The biological steps to achieve an effective immune response in NPC. This figure is based on the original cancer–immunity cycle proposed by Chen and Mellman. ¹³ The steps and factors affecting the response of ICIs are edited to reflect the specific immunobiology of NPC. The release of NPC-specific antigens (1) and their subsequent presentation by dendritic cells (DCs) and other antigen-presenting cells (APCs) (2), is followed by T-cell priming and activation (3), trafficking into tumors (4), tumor infiltration (5), and recognition and killing of tumor cells (6 and 7). Notable NPC-specific characteristics of this cycle favoring antitumor immunity include the release of NPC-specific antigens (including EBV-derived antigens and a large number of neoantigens), activated monocytes which could also be considered as a kind of APCs, promoting the trafficking of immune cells into tumors [via tumor inflammasomes, increased chemoattraction, notable interferon-α (IFN-α) and IFN-γ], dense infiltration of immune cells into tumors, high expression of inhibitory receptors, elevated cytotoxicity genes, and chemokine receptors.
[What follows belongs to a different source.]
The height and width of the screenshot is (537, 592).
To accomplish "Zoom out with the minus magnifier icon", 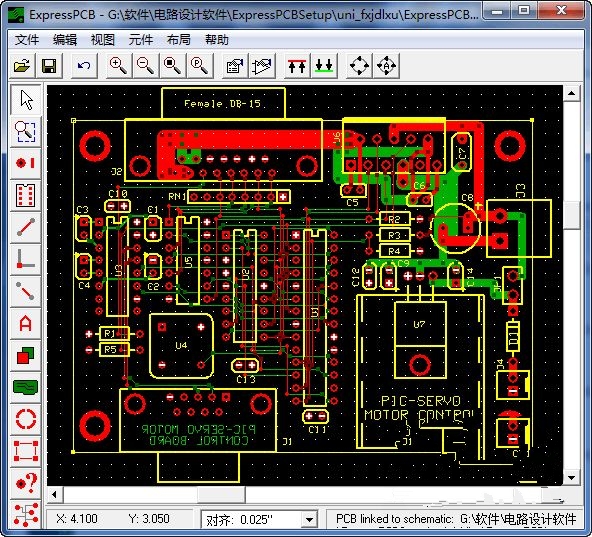I will (145, 66).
Conversely, antitumor immunity could be impeded by the loss of NPC-specific neoantigens, major histocompatibility complex protein (MHC) aberration, defective DCs or antigen-processing machinery components (APM) deficiency, high epithelial indoleamine 2,3-dioxygenase, abundant myeloid-derived suppressor cells (MDSC) or regulatory T-cells (Tregs), rich M2-type tumor-associated macrophages (TAMs), and several features typically associated with T-cell exhaustion.